At the bottom, the fine print:

This blog is setting up for R&D, except tagged as “Original” all sorts of blog aticals are derived from Internet. Original authors retain the copyright of his/her/its works. If you DO NOT want your works to be referenced, plz contact me, i’ll withdraw it as soon as possible. Thanks for your support.

Nice thought, but that just doesn’t cut it.  It’s not up to us, as writers, to scour the net daily to “opt out” of getting our content stolen by people like J, who obviously knows he/she is up to no good, as there’s no personal information at all on the web site.  What’s next, I have to find and locate all the car thieves in Central Massachusetts to “opt out” of their service as well?

In the past few days, we’ve had some interesting discussions about corporate blogging, about blogging as a future for independent journalists, and about transparency in blogs.
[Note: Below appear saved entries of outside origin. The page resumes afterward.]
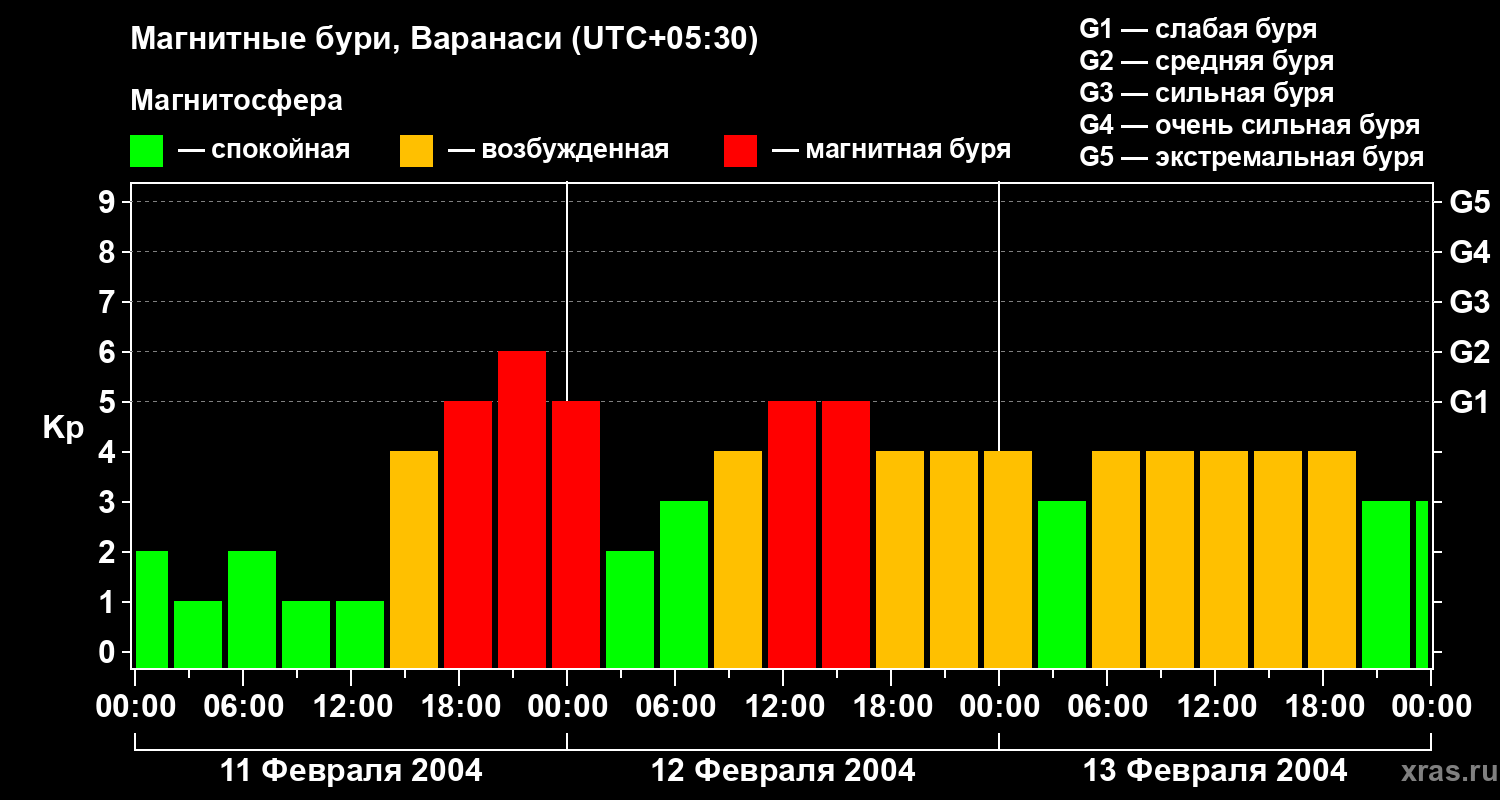The height and width of the screenshot is (800, 1500).
Task: Click the 'Магнитосфера' legend heading
Action: tap(236, 101)
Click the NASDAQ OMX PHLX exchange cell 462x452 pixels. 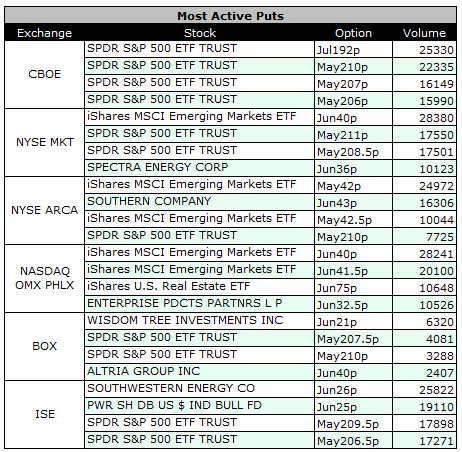pyautogui.click(x=45, y=278)
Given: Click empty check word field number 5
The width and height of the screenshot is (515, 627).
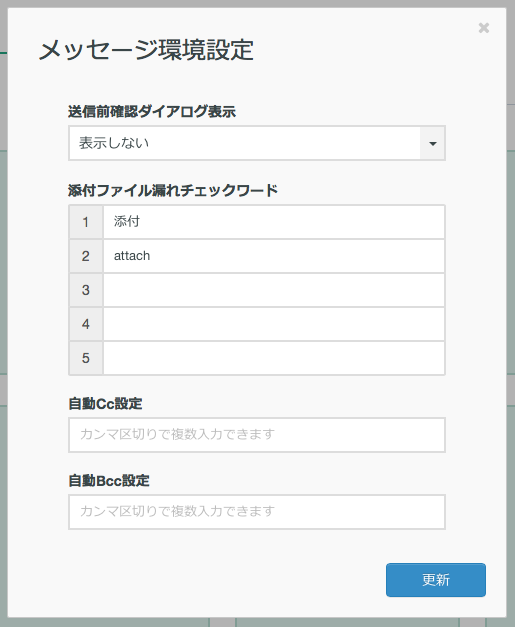Looking at the screenshot, I should (274, 358).
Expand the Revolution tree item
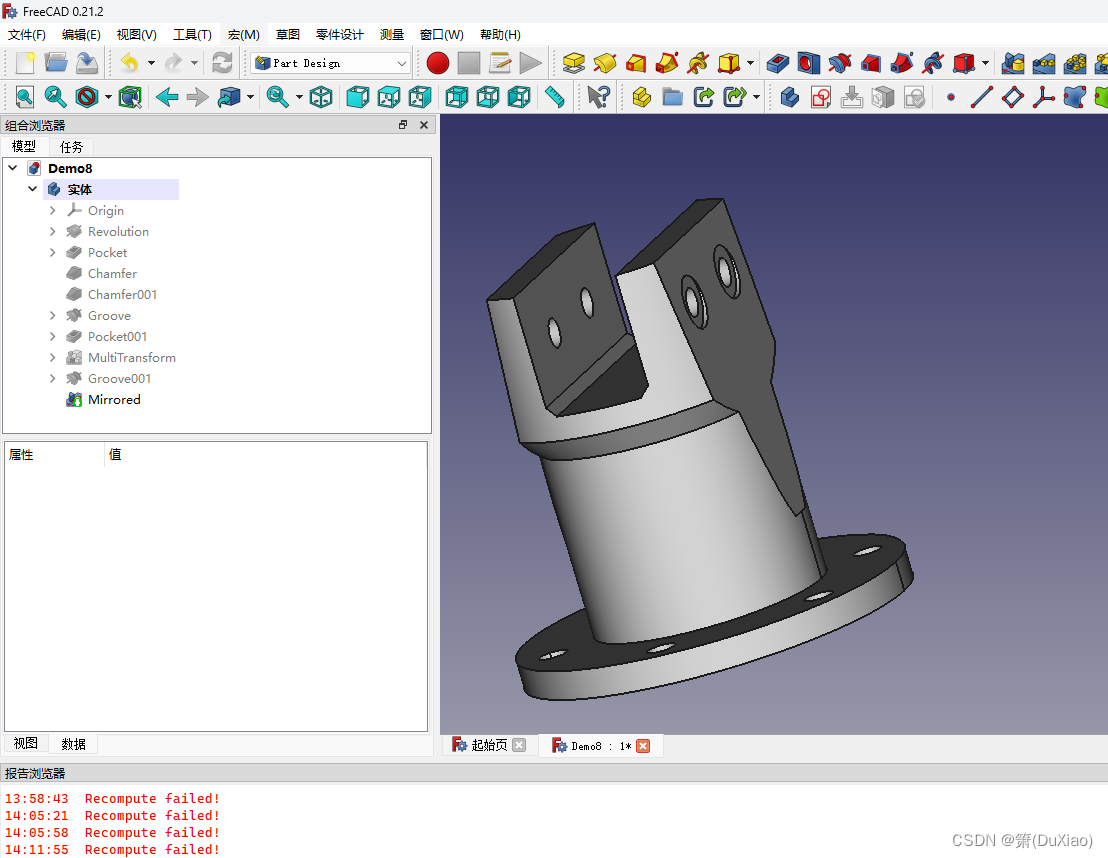 click(52, 231)
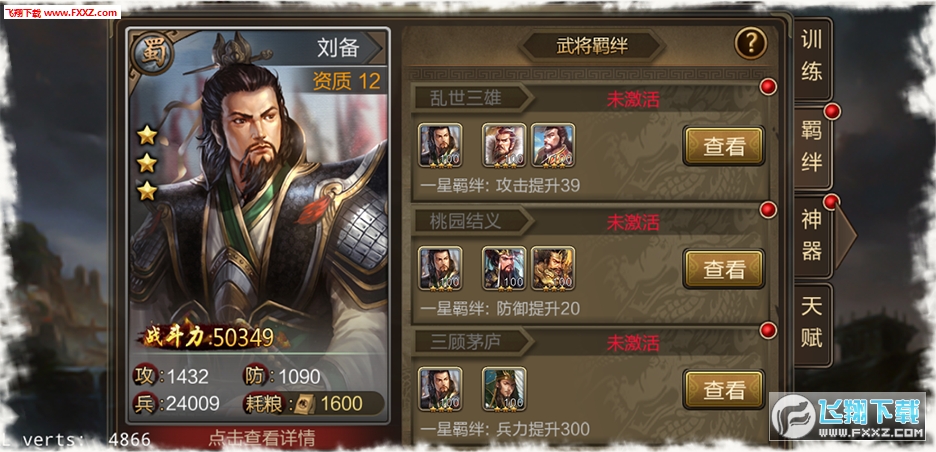Click 查看 button for 三顾茅庐
This screenshot has height=452, width=936.
pos(723,390)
The problem is, that in the days of print journalism, we always had the appearance, at the least, of journalistic ethics.  In blog-vegas, while the assumption of ethics may exist, there’s no ombudsman hanging on every word written ready to pull the writer into the woodshed. 
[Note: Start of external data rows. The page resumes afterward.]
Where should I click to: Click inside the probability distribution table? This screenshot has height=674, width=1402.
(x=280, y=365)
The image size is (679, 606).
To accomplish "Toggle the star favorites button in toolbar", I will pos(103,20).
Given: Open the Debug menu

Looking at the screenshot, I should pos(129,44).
What “J” has done is every bit as bad as Jason Blair or Mike Barnicle, and probably a fair degree worse.  And to my mind, blogging will remain an also ran medium until we can find a way to deal with the outright thieves.  Once the appearance of ethics is gone, we’ve got little left.

  

8 Replies to “Plagiarism and Blogs”

  1. Thanks for the link!

    I’ve had this happen a few times, particularly with items from a news and politics blog I write for our local paper. I am really not sure what to do other than ask people to stop it. Sometimes they do include a link… but frankly, I’d rather they include the link and appropriate excerpts rather than quote the whole article.

    MySpace pages seem to be particularly bad about this. I have Technorati searches set up to find links, but that doesn’t find everything.

  2. I’m a big fan of the group blog, esp. the way you are doing it with opinionatedmarketers.com – you’ve made my morning read list…

    The Myspace problem tends to just be cluelessness in my mind. That doesn’t make it excuseable.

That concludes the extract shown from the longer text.